We first calibrated a pointer, consisting of a rod with a tapered end and three infrared markers attached to it, by placing an additional marker at the tip of the rod and determining the position of this marker (and therefore of the tip) with respect to the three markers attached to the pointer. We then used the pointer to calibrate the screen (in terms of Optotrak coordinates).

For each subject we then calibrated the biteboard to determine the positions of the eyes with respect to the three markers attached to it. To do so, we placed the previously calibrated pointer on a tripod and displayed a small white target on the screen. Subjects were asked to align the tip of the rod with the white dot while only looking with one eye. They could move any way they wanted to do so. When they considered the tip of the rod and the dot on the screen to be properly aligned they pressed the button of a computer mouse that they were holding in their hand. Once they did so, a new dot appeared at a different position on the screen (unless they had moved their head by more than 1 mm during the last 300 ms before pressing the button, in which case they had to try again). They aligned the tip of the rod with the dot 20 times for the left eye and 20 times for the right eye. Each measurement provided us with a line with respect to the biteboard: the line connecting the known positions of the tip of the rod and of the target on the screen. These lines should all pass through the eye in question. The position that minimized the combined distances to the lines was considered to be the position of the eye (all determined with respect to the biteboard), so that we could determine the positions of the two eyes by measuring the position of the biteboard from then on.

Once the biteboard had been calibrated, we could calibrate the eye movement recordings. To do so, we presented a dot at the centre of the screen, and asked subjects to move their heads while maintaining fixation on the dot for 30 s. By combining the position of the dot relative to the head from the Optotrak data with the coordinates of the pupil with respect to the head from the Eyelink data, we could relate the Eyelink coordinates to gaze angles. We verified the calibration by asking subjects to fixate indicated positions on the screen and rendering dots at the positions at which we considered the subjects to be looking with their left and right eyes. If subjects reported that the dots were at the positions they were looking, the calibration was considered correct.

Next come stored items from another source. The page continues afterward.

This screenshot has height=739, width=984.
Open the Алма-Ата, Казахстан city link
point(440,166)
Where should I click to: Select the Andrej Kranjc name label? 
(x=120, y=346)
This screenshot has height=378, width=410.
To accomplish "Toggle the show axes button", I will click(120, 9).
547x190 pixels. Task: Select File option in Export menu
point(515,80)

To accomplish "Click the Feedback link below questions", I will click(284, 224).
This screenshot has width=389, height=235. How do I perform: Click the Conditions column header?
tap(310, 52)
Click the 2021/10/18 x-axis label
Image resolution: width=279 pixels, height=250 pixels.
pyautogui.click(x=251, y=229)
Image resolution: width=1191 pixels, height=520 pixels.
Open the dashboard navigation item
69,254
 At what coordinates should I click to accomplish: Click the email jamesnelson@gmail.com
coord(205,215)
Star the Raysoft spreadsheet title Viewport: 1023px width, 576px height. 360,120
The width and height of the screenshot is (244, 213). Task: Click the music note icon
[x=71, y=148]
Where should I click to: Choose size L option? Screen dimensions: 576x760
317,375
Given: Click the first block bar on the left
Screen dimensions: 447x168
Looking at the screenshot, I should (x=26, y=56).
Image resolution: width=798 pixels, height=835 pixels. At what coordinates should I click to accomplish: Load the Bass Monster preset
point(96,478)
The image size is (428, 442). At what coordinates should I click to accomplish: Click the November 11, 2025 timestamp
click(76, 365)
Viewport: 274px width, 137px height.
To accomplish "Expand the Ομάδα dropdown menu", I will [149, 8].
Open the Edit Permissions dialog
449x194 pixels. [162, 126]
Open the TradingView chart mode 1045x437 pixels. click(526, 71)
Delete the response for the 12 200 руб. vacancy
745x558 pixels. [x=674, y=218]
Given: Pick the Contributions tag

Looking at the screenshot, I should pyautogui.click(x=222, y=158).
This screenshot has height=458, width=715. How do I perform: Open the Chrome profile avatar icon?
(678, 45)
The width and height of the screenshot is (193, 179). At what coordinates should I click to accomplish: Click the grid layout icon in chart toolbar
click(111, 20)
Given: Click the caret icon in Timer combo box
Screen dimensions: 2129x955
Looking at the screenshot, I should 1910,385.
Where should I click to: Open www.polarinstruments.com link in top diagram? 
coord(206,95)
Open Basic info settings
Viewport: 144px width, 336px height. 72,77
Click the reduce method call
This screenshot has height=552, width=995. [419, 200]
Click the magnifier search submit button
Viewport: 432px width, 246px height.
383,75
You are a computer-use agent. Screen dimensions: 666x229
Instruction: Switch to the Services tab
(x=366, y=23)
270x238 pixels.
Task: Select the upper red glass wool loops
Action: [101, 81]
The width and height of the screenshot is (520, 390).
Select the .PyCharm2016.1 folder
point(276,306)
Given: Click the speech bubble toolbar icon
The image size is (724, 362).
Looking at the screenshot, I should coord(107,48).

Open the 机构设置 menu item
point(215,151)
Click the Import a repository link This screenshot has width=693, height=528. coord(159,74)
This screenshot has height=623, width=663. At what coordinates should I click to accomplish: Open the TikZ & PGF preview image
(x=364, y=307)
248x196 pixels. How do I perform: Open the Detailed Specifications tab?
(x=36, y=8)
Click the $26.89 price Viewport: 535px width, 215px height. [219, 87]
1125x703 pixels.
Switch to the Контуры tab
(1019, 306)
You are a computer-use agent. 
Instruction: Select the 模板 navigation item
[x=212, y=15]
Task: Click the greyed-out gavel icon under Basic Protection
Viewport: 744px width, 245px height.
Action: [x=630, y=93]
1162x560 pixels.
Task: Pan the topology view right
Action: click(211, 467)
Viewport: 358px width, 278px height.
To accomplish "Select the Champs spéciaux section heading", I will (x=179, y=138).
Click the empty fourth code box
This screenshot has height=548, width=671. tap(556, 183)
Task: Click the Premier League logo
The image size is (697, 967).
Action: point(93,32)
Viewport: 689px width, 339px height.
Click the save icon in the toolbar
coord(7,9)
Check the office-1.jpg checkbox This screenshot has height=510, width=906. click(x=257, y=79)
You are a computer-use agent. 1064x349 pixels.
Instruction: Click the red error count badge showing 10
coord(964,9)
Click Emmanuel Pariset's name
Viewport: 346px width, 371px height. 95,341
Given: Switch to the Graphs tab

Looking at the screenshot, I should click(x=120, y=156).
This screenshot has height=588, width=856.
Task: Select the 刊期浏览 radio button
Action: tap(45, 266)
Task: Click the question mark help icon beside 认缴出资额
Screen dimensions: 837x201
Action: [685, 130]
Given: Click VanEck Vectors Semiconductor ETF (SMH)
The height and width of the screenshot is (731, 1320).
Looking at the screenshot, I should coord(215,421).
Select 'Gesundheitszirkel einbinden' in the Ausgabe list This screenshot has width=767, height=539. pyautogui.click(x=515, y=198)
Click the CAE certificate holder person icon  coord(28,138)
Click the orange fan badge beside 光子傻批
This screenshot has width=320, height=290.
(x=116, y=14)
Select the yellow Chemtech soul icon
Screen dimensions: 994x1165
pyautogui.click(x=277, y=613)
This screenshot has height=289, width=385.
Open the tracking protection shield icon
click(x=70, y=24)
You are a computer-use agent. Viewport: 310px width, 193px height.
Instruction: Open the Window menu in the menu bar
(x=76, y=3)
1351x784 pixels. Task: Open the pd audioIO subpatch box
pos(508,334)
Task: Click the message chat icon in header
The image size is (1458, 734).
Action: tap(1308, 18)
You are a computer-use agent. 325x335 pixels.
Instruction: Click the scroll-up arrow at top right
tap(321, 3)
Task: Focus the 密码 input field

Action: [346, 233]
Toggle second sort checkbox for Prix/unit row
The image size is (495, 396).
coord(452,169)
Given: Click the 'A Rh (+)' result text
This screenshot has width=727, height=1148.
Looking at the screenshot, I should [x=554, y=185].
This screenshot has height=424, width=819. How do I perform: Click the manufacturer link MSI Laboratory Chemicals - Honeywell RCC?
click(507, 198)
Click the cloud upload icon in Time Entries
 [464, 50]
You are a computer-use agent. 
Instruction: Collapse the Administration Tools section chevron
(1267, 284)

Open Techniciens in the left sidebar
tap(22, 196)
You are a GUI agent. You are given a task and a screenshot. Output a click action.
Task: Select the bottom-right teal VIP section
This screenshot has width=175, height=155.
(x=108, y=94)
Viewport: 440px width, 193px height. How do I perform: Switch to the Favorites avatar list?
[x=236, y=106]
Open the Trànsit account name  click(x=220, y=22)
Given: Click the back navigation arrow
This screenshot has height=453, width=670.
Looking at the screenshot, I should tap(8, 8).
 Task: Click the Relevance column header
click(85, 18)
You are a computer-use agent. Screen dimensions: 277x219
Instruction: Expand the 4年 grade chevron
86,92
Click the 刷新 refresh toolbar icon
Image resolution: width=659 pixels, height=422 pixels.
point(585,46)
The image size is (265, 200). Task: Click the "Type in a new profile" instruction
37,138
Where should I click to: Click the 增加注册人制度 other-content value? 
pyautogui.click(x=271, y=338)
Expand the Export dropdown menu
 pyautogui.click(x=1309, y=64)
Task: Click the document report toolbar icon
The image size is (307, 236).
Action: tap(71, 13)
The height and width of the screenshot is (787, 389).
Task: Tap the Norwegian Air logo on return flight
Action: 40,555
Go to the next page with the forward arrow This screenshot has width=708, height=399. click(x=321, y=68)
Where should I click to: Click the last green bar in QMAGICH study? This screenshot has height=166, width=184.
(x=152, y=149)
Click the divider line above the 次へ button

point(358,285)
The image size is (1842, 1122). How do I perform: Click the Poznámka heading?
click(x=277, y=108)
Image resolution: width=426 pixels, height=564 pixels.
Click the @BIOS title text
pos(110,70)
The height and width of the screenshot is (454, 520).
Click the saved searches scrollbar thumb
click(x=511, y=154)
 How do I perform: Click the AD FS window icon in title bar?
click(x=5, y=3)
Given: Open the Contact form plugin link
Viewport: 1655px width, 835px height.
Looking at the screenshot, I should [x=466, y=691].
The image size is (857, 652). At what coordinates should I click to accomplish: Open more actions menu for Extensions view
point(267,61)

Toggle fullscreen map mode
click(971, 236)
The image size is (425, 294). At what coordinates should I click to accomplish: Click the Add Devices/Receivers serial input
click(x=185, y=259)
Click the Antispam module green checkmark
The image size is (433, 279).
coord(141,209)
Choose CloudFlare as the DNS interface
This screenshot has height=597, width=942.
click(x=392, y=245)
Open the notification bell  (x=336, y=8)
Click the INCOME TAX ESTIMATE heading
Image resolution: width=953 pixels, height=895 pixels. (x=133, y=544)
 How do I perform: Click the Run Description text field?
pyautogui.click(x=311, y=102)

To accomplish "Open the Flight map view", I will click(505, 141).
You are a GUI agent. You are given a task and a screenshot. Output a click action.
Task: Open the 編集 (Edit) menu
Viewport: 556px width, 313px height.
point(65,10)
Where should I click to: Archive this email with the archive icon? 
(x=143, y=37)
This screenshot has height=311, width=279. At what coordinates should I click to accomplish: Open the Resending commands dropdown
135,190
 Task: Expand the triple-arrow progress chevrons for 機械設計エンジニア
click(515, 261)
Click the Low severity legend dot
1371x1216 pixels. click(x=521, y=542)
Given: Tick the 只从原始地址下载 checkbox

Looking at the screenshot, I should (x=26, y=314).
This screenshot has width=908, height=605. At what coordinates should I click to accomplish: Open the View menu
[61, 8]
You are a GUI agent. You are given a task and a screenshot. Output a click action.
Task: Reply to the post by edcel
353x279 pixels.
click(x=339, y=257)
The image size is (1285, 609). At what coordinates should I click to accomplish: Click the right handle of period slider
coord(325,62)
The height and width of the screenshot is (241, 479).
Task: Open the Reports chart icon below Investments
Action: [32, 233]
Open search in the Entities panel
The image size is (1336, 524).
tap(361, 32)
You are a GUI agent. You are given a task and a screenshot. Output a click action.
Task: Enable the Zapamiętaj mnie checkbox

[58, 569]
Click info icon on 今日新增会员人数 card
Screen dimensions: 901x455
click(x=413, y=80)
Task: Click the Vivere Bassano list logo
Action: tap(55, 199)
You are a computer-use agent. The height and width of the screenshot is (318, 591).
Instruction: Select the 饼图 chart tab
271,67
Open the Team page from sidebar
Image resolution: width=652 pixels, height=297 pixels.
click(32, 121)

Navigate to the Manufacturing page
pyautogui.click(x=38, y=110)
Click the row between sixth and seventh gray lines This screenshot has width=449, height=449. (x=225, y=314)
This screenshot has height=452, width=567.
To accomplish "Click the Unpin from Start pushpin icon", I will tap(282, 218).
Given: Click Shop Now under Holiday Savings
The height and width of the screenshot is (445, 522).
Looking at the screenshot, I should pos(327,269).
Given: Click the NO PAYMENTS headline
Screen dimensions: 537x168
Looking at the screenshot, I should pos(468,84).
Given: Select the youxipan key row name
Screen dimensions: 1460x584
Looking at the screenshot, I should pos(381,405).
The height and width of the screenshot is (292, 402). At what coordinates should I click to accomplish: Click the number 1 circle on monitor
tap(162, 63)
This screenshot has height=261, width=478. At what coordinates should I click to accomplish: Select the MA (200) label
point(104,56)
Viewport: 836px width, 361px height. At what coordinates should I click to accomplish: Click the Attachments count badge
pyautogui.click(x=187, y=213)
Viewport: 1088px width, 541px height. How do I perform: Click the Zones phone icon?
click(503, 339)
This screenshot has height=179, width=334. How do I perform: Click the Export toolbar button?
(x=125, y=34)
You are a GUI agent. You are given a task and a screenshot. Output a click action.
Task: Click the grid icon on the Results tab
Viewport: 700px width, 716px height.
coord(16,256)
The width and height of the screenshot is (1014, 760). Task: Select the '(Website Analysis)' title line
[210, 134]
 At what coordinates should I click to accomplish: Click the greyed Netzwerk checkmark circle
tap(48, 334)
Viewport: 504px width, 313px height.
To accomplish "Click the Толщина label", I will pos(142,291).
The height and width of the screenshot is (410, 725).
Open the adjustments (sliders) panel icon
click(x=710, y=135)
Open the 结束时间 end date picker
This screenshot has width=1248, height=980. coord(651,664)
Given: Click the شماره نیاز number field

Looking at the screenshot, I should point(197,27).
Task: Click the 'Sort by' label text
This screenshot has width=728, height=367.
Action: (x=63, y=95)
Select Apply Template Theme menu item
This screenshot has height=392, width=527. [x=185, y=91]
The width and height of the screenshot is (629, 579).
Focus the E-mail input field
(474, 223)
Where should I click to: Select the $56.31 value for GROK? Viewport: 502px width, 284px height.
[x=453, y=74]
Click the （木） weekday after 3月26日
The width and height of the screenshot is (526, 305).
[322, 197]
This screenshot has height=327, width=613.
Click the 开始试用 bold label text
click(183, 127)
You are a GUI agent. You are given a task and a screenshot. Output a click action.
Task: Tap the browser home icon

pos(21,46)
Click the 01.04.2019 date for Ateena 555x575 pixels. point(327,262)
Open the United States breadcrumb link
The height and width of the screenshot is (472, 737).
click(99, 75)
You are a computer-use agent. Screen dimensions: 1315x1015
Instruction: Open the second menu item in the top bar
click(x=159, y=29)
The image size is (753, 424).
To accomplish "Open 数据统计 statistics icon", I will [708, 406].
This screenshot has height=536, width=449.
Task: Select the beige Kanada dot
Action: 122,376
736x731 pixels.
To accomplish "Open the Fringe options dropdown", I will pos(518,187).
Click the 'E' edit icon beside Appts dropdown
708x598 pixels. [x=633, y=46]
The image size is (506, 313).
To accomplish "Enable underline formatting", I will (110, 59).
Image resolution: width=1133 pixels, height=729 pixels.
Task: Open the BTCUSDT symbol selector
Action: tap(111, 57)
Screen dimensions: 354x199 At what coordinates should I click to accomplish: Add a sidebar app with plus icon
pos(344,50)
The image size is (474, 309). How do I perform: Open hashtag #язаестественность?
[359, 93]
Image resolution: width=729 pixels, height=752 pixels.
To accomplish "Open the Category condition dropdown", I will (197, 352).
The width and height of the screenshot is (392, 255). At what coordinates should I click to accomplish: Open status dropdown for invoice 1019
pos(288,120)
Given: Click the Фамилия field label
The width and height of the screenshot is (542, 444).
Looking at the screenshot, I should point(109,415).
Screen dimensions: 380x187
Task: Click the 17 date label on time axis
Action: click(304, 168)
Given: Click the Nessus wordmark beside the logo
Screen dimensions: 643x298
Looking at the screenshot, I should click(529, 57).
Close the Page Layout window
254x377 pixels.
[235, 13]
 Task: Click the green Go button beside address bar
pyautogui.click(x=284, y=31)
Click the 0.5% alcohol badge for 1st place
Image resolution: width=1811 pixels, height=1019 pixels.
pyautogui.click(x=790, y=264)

If not, the calibration was repeated following the same procedure.

The final step in the calibration was to measure the position of the marker on the fingertip when the subject placed the fingertip at four indicated positions on the screen. This was used to relate the position of the fingertip marker to where the subject perceived his finger relative to the projected images, automatically correcting for the fact that the marker was attached to the nail rather than to the tip of the finger.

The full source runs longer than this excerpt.